--- Description of the task ---
Every line from the one containing "Where should I" to the end of the records below must be copied exactly, and no pictures may be included.

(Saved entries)
╭──

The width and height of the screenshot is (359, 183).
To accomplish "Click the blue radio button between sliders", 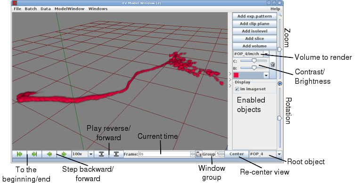I will [x=280, y=83].
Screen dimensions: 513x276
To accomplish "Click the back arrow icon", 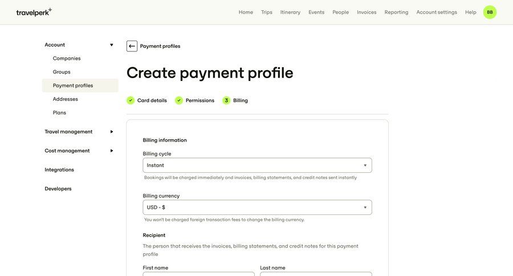I will [x=132, y=46].
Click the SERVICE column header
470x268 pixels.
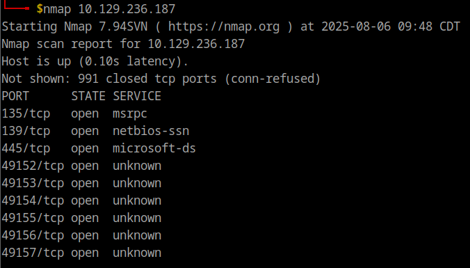137,96
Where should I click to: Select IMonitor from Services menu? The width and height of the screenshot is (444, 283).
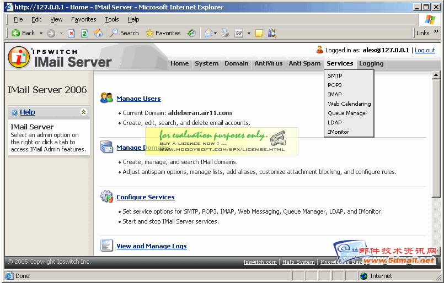tap(338, 132)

╰──

--- Written answer ---
Where should I click to: Select IMonitor from Services menu? The width and height of the screenshot is (444, 283).
tap(338, 132)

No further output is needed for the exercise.